Tal como se entiende en la presente memoria, la expresión "muestra biológica" incluye al mismo tiempo la muestra tal como se ha extraído y la muestra que ha sido sometida a diversos tratamientos, en particular para hacerla apta para su utilización en los procedimientos y procedimientos según la invención. La "muestra biológica" según la invención puede ser de cualquier tipo susceptible de contener unos anticuerpos dirigidos contra una bacteria del género Staphylococcus, o contener unos antígenos procedentes de una bacteria del género Staphylococcus, pero se prefiere que la muestra biológica se seleccione de entre el grupo constituido por una muestra de sangre, por una muestra de suero, por una muestra de plasma, por una muestra de tejido linfoide asociado a una mucosa (MALT), por una muestra de líquido cefalorraquídeo, por una muestra de líquido articular, por una muestra de líquido pleural, por una muestra de saliva, y por una muestra de orina.
Como se entiende en la presente memoria, la expresión "determinar si un individuo está infectado por una bacteria del género Staphylococcus" comprende el planteamiento de un diagnóstico o el diagnóstico de una infección por una bacteria del género Staphylococcus tal como se ha definido anteriormente en el individuo. Comprende asimismo el seguimiento de individuos que han sufrido una intervención quirúrgica, en particular para implantar, limpiar o reemplazar una prótesis. Comprende además el seguimiento de una infección por una bacteria del género Staphylococcus, tal como se ha definido anteriormente, en particular en el marco de un tratamiento terapéutico que pretende luchar contra la infección.
En el marco de la presente solicitud, el "individuo" es preferentemente un ser humano. Sin embargo, también puede tratarse de otro mamífero, tal como por ejemplo el mono, el conejillo de indias, la cobaya, el conejo, la rata, el ratón, la vaca, el perro, el gato o el caballo.
Como se entiende en la presente memoria, las expresiones "proteína constituida por una secuencia" o "proteína representada por una secuencia" son sinónimas.
Por "ligando de captura", se entiende en la presente memoria un compuesto capaz de enlazarse, de manera preferentemente específica, al antígeno o al anticuerpo que se desea detectar en un individuo.
Por "ligando de detección" se entiende en la presente memoria un compuesto capaz de enlazarse, de manera preferentemente específica, al ligando de captura y/o al complejo formado entre el ligando de captura y el antígeno o el anticuerpo que se desea detectar y/o al antígeno o al anticuerpo que se desea detectar.
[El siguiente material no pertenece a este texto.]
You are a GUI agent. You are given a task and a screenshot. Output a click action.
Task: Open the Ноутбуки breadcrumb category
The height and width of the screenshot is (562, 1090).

El término "específico" o "específicamente", cuando se refiere a la unión de un ligando con una primera diana, significa que el ligando se puede unir a la primera diana sin unirse por ello a una segunda diana que no se parece estructuralmente a la primera diana.
Como se entiende en la presente memoria, un "anticuerpo", cuando se trata de un ligando de captura o de un ligando de detección, puede pertenecer a cualquier especie, y es en particular un anticuerpo humano, de ratón, de rata, de cabra o de camélido. El anticuerpo también puede ser un anticuerpo quimérico, es decir un anticuerpo constituido por unas partes que proceden de diferentes especies. Los anticuerpos quiméricos preferidos se denominan humanizados, en los que las partes constantes (en particular CH y CL) son de origen humano y las partes variables (VH y VL) o los CDR de las partes variables son de otra especie, el ratón por ejemplo. El anticuerpo puede ser producido mediante cualquier procedimiento conocido por el experto en la materia, por ejemplo por inmunización de un animal o mediante procedimientos recombinantes o quiméricos. Además, el término "anticuerpo" como se entiende en la presente memoria, comprende también los fragmentos de anticuerpos que comprenden por lo menos uno de los paratopos del anticuerpo, a saber en particular los fragmentos Fab, F(ab')2, y scFv. El anticuerpo puede ser un anticuerpo policlonal, en particular un anticuerpo policlonal monoespecífico, o un anticuerpo monoclonal.
Los "aptámeros" son bien conocidos por el experto en la materia. Pueden ser de naturaleza nucleotídica, como se describe en particular por Ellington et al. (1990) Nature 346:818-22 y Bock et al. (1992) Nature 355:564-6, o de naturaleza peptídica, como se describen, en particular, por Hoppe-Seyler et al. (2000) J. Mol Med. 78:426-30.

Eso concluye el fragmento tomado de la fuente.